Ab welchem Jahr revolutionierte das Schönes-Wochenende-Ticket laut dem gezeigten Text den Ausflugsverkehr?

Gezeigter Text |

══════════

Der Bahnhofsvorsteher informiert
Kreuz und quer durchs Land – Teil 3
1. Dez 2011
Fernreisen mit Nahverkehrszügen sind für nicht wenige Reisende eine interessante und preiswerte Alternative zu ICE und IC. Daher stellt der Bahnhofsvorsteher einige Angebote des Regionalverkehrs vor, in diesem Heft das Schönes-Wochenende-Ticket.
Das Urgestein unter den Regio-Angeboten ist das „Schönes-Wochenende-Ticket“ (SWT). Es revolutionierte ab 1995 den Ausflugsverkehr nachhaltig. Eine Tageskarte für ganz Deutschland! Grund genug, den Tausendsassa unter die Lupe zu nehmen.

══════════

Bereitgestellte Angaben |
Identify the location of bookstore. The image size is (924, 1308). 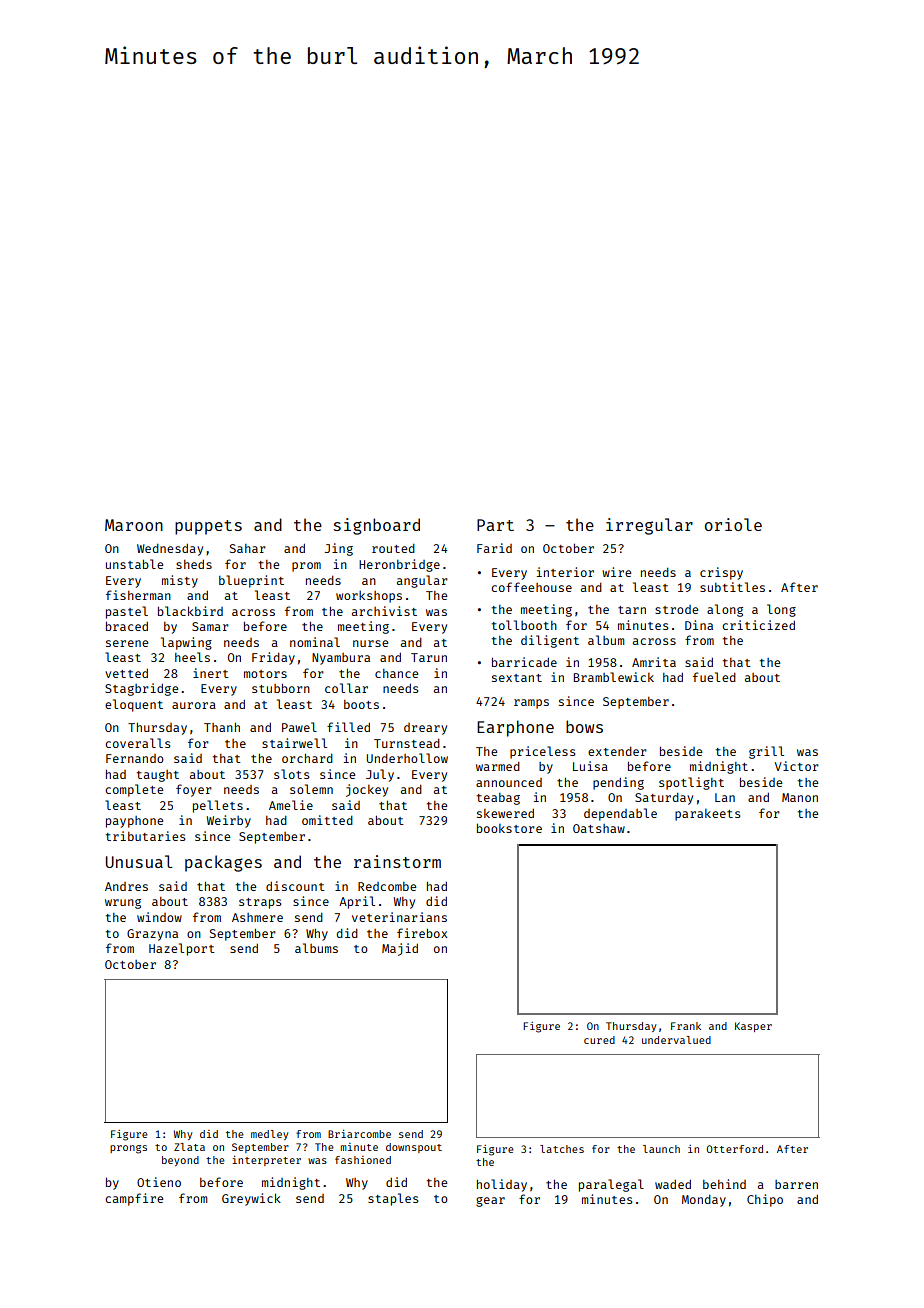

══════════

Vollständige Antwort |
Das Schönes-Wochenende-Ticket revolutionierte den Ausflugsverkehr ab 1995.